Da ultimo, i poderosi trasferimenti che portarono milioni di
persone dal sud al nord, che hanno rimescolato ancora gusti e
ingredienti. Si tratta di una storia spesso dimenticata,
oppure omessa per superficialità o interesse: la tipicità non
di rado viene spacciata per tradizione, e la stessa tradizione
viene presentata come un fattore statico che attraversa i secoli
immutabile. Si vagheggia di un passato fatto di natura e
sincerità, mentre per la maggior parte della popolazione la
quotidianità era fatta di fame e miseria. La cucina italiana è
diventata in molti casi un astratto elemento identitario da
difendere, una barricata rispetto all’invasione di
“stranieri”. In questo contesto il termine meticcio può
essere utile per definire un tipo di cucina: non la moda fusion
dei ristoranti glamour e neppure le fantasie dei blogger
gastrofanatici, ma la contaminazione casalinga di ricette,
ingredienti e conoscenze delle diverse culture che si confrontano
nella società, una pratica che supera nella consuetudini le
barriere culturali che limitano l’incontro e lo scambio. È un
termine che trova giustificazione nell’impatto accelerato che
la contemporaneità comporta nei cambiamenti rispetto al passato
quando le modifiche delle abitudini richiedevano decenni o anche
secoli (2). E soprattutto nella conseguente
possibilità di scegliere.
Orgoglio culturale
«È l’era del politeismo alimentare che
spinge le persone a mangiare di tutto, senza tabù, generando
combinazioni soggettive di alimenti e anche di luoghi ove
acquistarli, neutralizzando ogni ortodossia alimentare». Nel
primo rapporto Coldiretti/Censis del 2010 sulle abitudini
alimentari degli italiani si evidenzia che “il rapporto con il
cibo è una dimensione sempre più soggettiva, espressione
dell’io che decide e che, a partire dalle proprie preferenze,
abitudini, prassi e aspettative, nonché dalle risorse di cui
dispone, definisce il contenuto del carrello e della tavola”.

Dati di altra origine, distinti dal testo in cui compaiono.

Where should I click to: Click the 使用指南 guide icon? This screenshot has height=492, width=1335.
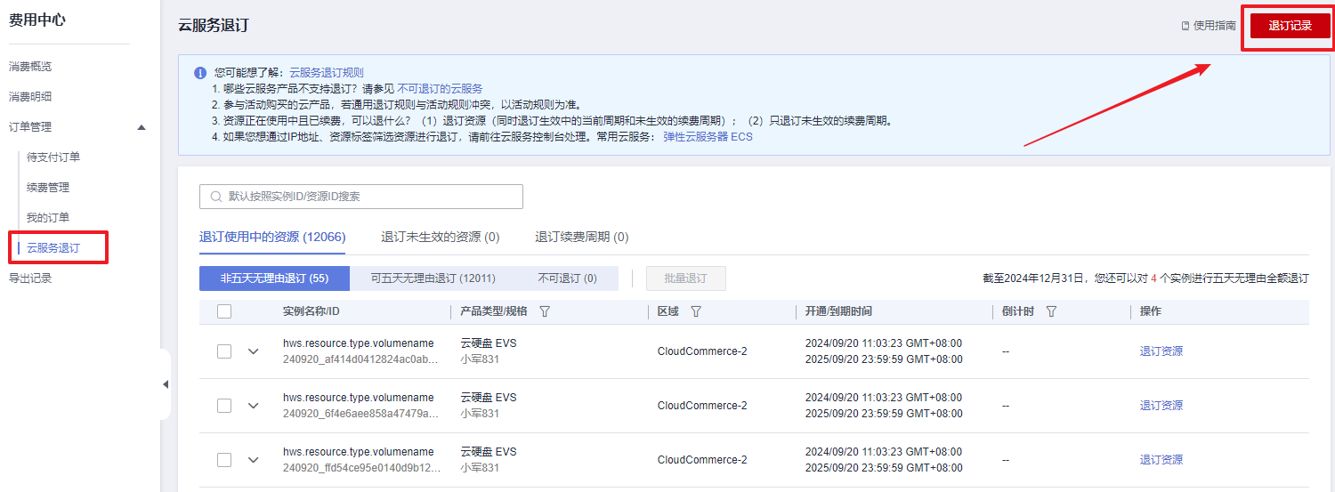[x=1185, y=26]
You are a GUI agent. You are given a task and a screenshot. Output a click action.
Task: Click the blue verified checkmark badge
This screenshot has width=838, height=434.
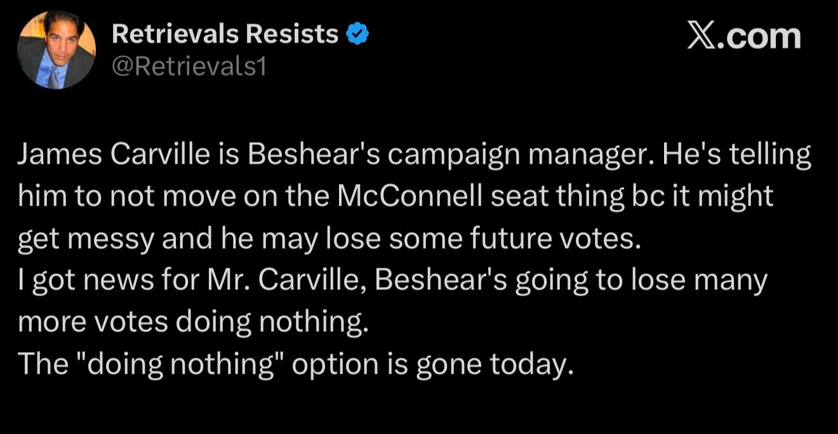coord(357,35)
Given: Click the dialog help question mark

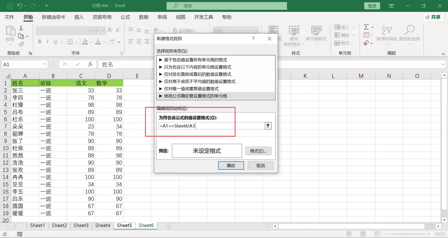Looking at the screenshot, I should (253, 38).
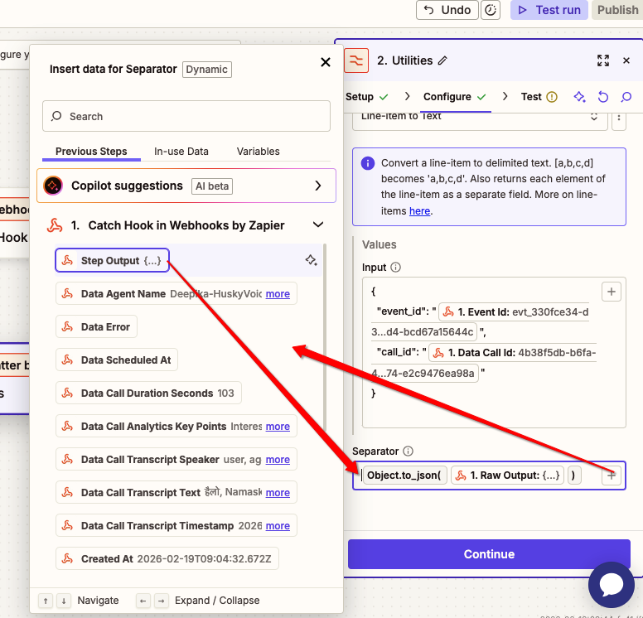Click plus icon in Input field
The height and width of the screenshot is (618, 643).
[x=611, y=291]
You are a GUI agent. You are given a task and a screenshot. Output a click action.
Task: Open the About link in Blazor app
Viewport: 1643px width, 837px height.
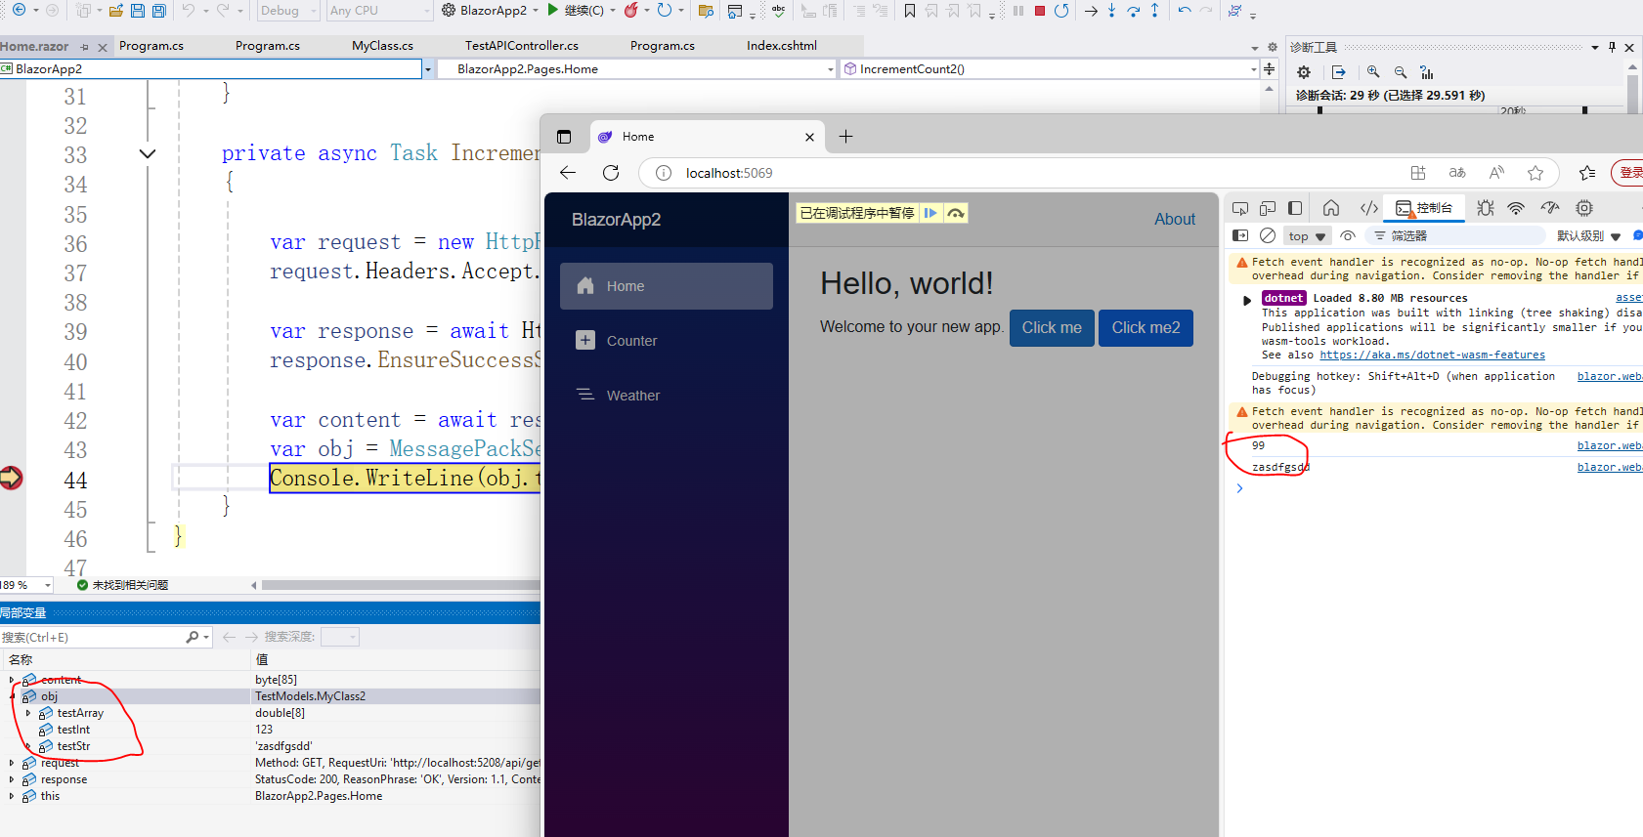[x=1174, y=220]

Solo per il 30,4% la propria alimentazione deriva ormai dalla
tradizione familiare (3). Se
l’immigrazione, con l’arrivo di nuovi gusti e nuovi prodotti,
è anche un’occasione per allargare le possibilità a tavola
degli italiani, la situazione per i migranti è sicuramente più
complessa. Si sono scritti fiumi di inchiostro per raccontare
come il cibo sia un fattore identitario, sull’importanza che
assume per uno straniero costretto a cambiare tutti gli aspetti
della sua vita. Per molti, specialmente qualche anno fa quando le
comunità erano meno organizzate, è stata in effetti
un’autentica sofferenza doversi cibare solo di pietanze
italiane è «L’inizio è stato un po’ faticoso soprattutto
perché non si trovava il nostro riso o altri ingredienti”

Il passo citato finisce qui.